コロンビアの主要輸入品目は、機械類、化学品、輸送機器などで、食品、繊維製品、医療機器の輸入も多くなっています。ちなみにコロンビアは歯科医療と整形手術が進んでおり、海外から、観光もセットにした整形ツアーが組まれています。主な輸入相手国は、米国、中国、メキシコ、ブラジル、ドイツとなっています。また政府は農業開発に力を入れており、農機の輸入に対しては補助金が支給されてます。農業発展につながる技術移転に関わるビジネスは、伸びる可能性があるといえます。

域内の経済ブロック

中南米域内の自由貿易協定(FTA)の状況に関しては、米国、カナダ、メキシコの北米自由貿易協定(旧NAFTA、現在はUSMCAが2020年7月に発効)を除いて、メルコスールと太平洋同盟と、大きく二つのブロックがあります。下の地図をご覧ください。

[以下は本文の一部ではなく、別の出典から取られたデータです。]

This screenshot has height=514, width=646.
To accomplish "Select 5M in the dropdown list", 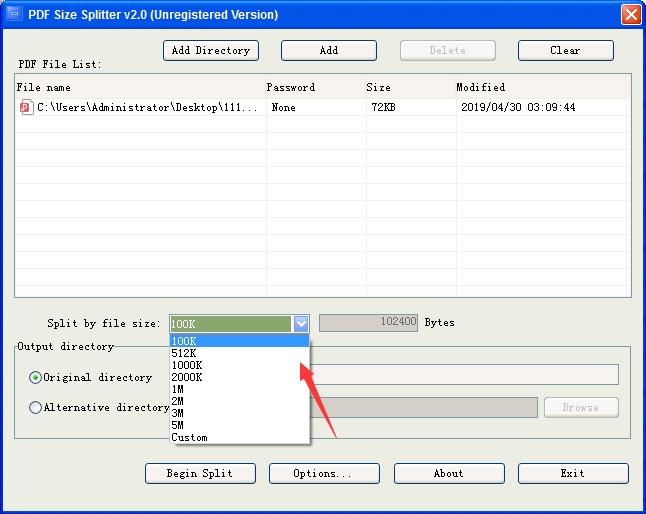I will pyautogui.click(x=239, y=425).
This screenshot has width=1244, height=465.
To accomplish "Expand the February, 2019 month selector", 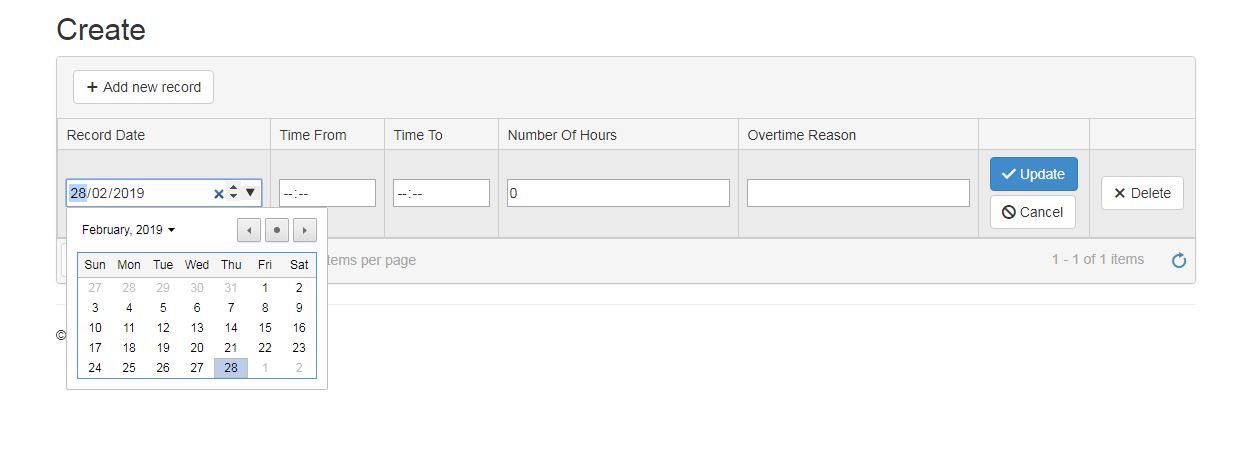I will pos(128,230).
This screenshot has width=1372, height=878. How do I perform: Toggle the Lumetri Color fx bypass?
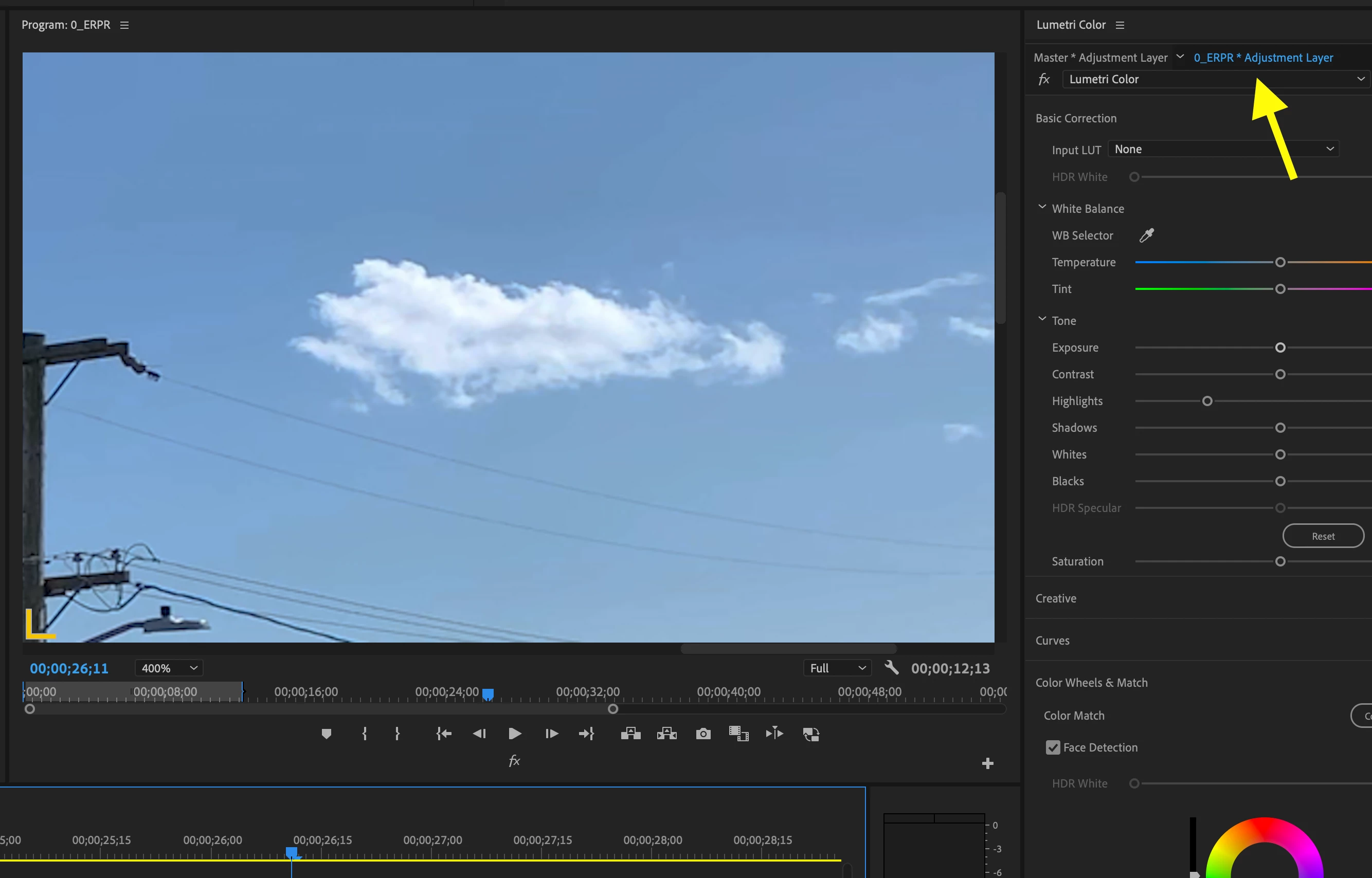pyautogui.click(x=1043, y=79)
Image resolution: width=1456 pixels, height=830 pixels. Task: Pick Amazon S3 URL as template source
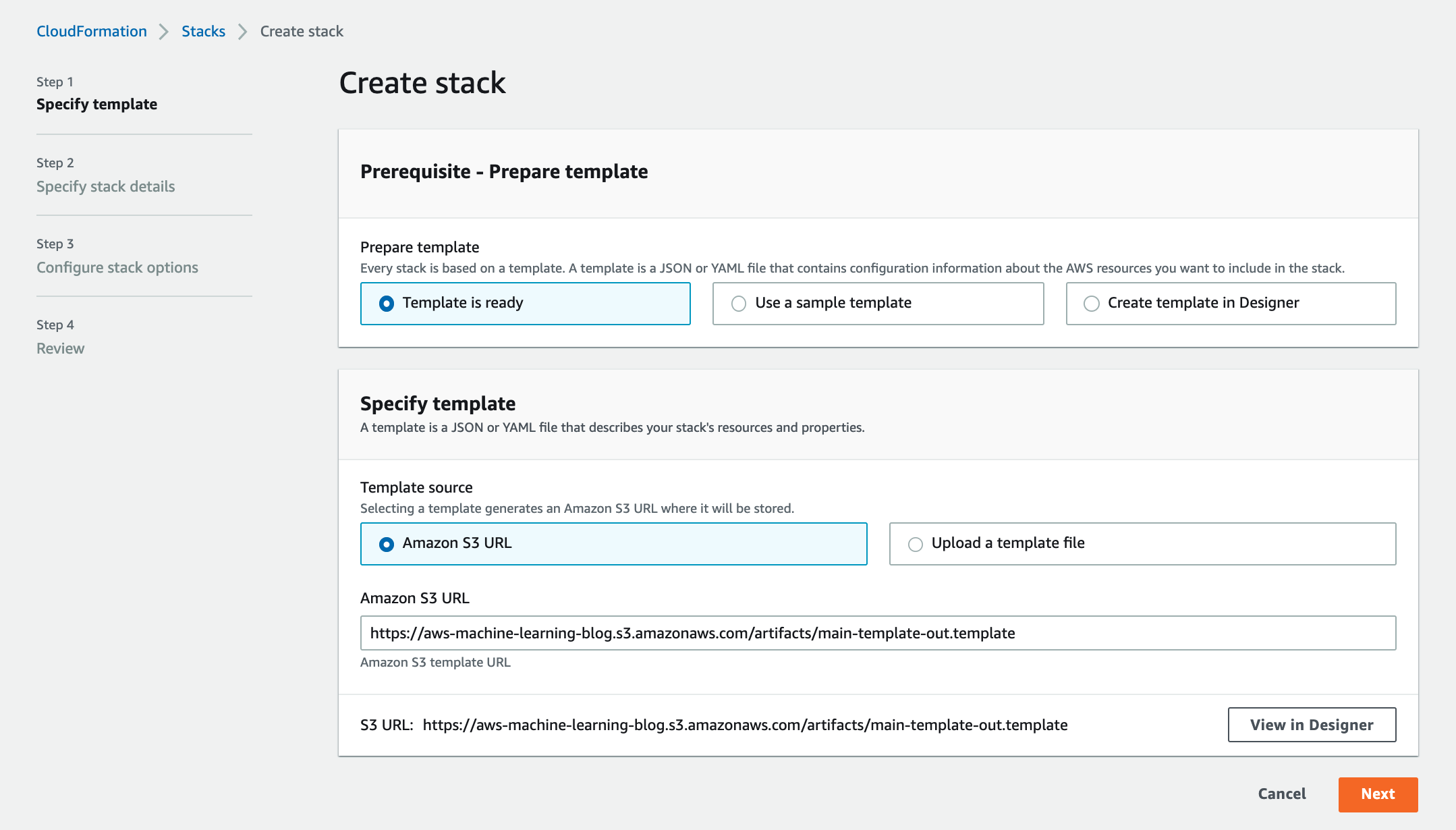pos(387,544)
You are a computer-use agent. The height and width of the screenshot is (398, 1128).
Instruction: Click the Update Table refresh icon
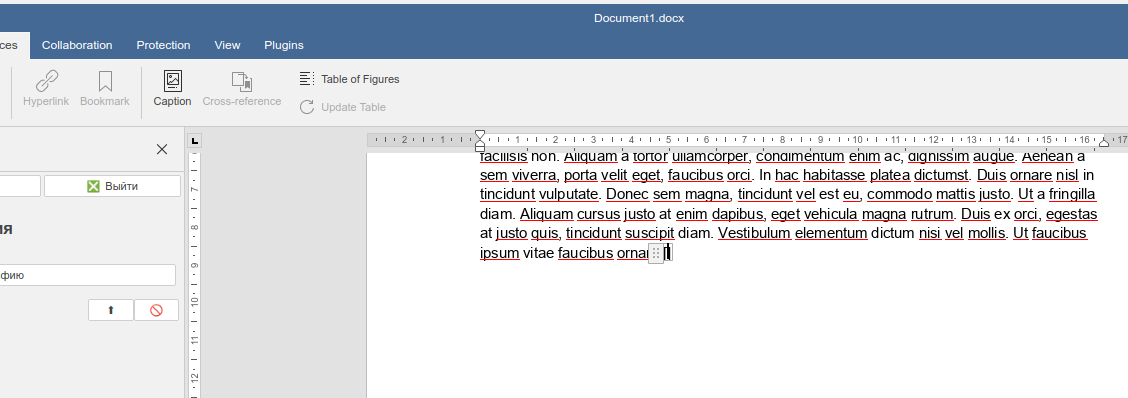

協定内では基本的に関税ゼロとなっていますので、外資の立場からは、一国だけでなくブロックを視野に入れて、ビジネスを考える必要もあります。ただこれらの加盟国の、貿易全体におけるブロック内での貿易は平均16%と低い水準です。また例えば、メキシコとコロンビアが協定を結んだことで、自動車をコロンビアで組み立てるよりもメキシコから輸入した方が安い為に、コロンビアの工場を閉鎖した自動車メーカーもあります。そうなると、自動車のようにすそ野が広い産業は特に、自国での産業発展につながらないという問題もあるといえるかもしれません。

~コラム~

カラフルな中南米

日本のカーネーションの切り花は、数量ベースでも金額ベースでも、約70%がコロンビアから輸入されているのは、あまり知られていないのではないでしょうか。赤道に近いコロンビアは、切花の輸出がオランダに次いで世界第2位で、カーネーションは第1位ですが、エクアドルも、2000年代から世界有数のバラ生産国に成長し、ロシア、米国、ヨーロッパに輸出されています。赤道直下なため、一年中真上からさす強烈な陽光で、発色が良いと言われています。エクアドルでは「ブラックマジック」という、普通のバラよりもずっしり大きく、花弁は黒に近い濃厚な赤で、ベルベットのように光沢がある品種もあります。品種自体はドイツで開発されたものですが、エクアドルで栽培されたものが絶品です。

その他チリには、美容や健康に良いローズヒップの野生の産地がありますが、大量栽培できない為、貴重品となっています。ペルーはキヌアやチアシードなどのスーパーフードの宝庫であり、コロンビアは、消えるタトゥー(ジャグアタトゥー)の原料である果物(ジャグア)の原産地です。自然素材の青の染色は難しいようですが、このジャグアブルーは米国や西欧にも輸出されて、食品の色付けなどにも使われています。
カラフルな南米は、天然の色の宝庫でもあるようです。